The previous sections did not use the Rails form helpers at all. While you can craft the input names yourself and pass them directly to helpers such as `text_field_tag` Rails also provides higher level support. The two tools at your disposal here are the name parameter to `form_for`/`fields_for` and the `:index` option.
You might want to render a form with a set of edit fields for each of a person's addresses. Something a little like this will do the trick
--------
<% form_for @person do |person_form| %>
<%= person_form.text_field :name%>
<% for address in @person.addresses %>
<% person_form.fields_for address, :index => address do |address_form|%>
<%= address_form.text_field :city %>
<% end %>
<% end %>
<% end %>
--------
Assuming our person had two addresses, with ids 23 and 45 this would create output similar to this:
--------
<form action="/people/1" class="edit_person" id="edit_person_1" method="post">
<input id="person_name" name="person[name]" size="30" type="text" />
<input id="person_address_23_city" name="person[address][23][city]" size="30" type="text" />
<input id="person_address_45_city" name="person[address][45][city]" size="30" type="text" />
</form>
--------
This will result in a params hash that looks like
--------
{'person' => {'name' => 'Bob', 'address' => { '23' => {'city' => 'Paris'}, '45' => {'city' => 'London'} }}}
--------
Rails knows that all these inputs should be part of the person hash because you called `fields_for` on the first form builder. By specifying an `:index` option you're telling rails that instead of naming the inputs `person[address][city]` it should insert a [] between the address and the city, with the appropriate index value. If you pass an Active Record object as we did then Rails will call `to_param` on it, which by default returns the database id. This is often useful it is then easy to locate which Address record should be modified but you could pass numbers with some other significance, strings or even nil (which will result in an array parameter being created).
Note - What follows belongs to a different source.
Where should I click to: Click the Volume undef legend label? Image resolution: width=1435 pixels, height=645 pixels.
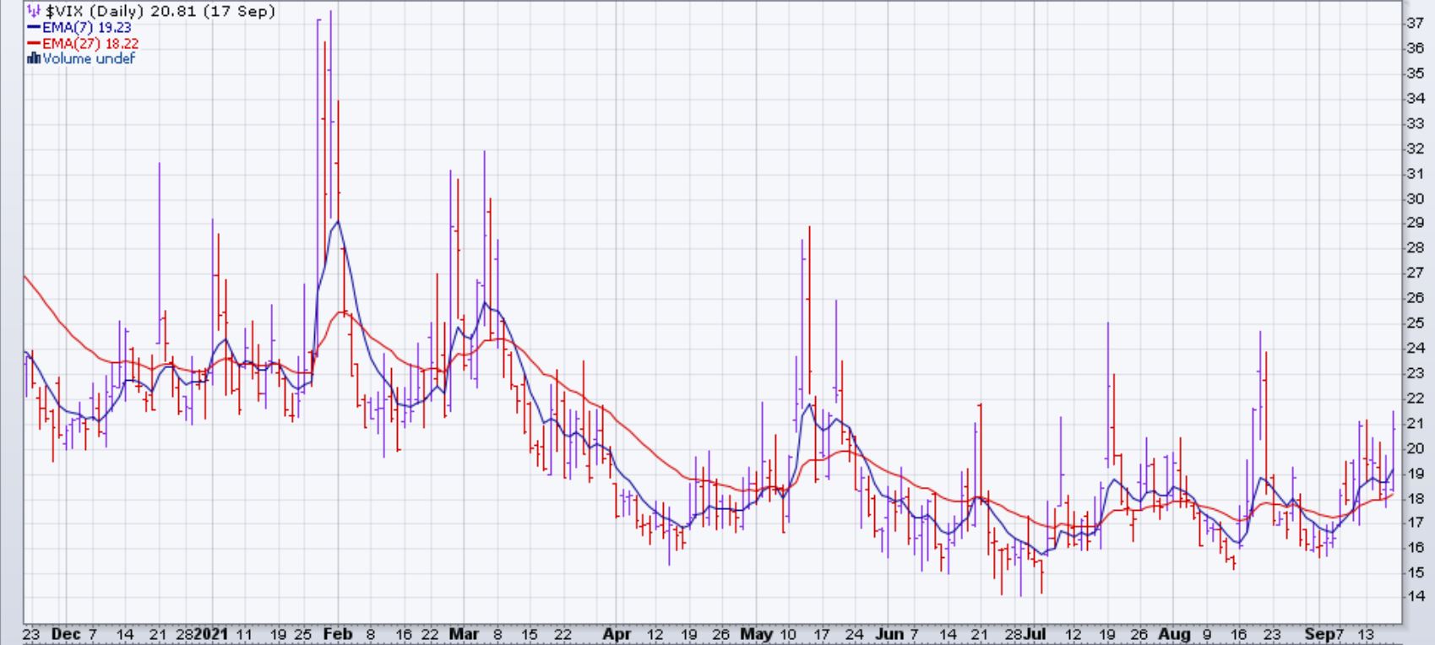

To create more intricate nestings, you can specify the first part of the input name (`person[address]` in the previous example) explicitly, for example
--------
<% fields_for 'person[address][primary]', address, :index => address do |address_form| %>
<%= address_form.text_field :city %>
<% end %>
--------
will create inputs like
--------
<input id="person_address_primary_1_city" name="person[address][primary][1][city]" size="30" type="text" value="bologna" />
--------
As a general rule the final input name is the concatenation of the name given to `fields_for`/`form_for`, the index value and the name of the attribute. You can also pass an `:index` option directly to helpers such as `text_field`, but usually it is less repetitive to specify this at the form builder level rather than on individual input controls.
As a shortcut you can append [] to the name and omit the `:index` option. This is the same as specifing `:index => address` so
--------
<% fields_for 'person[address][primary][]', address do |address_form| %>
<%= address_form.text_field :city %>
<% end %>
--------
produces exactly the same output as the previous example.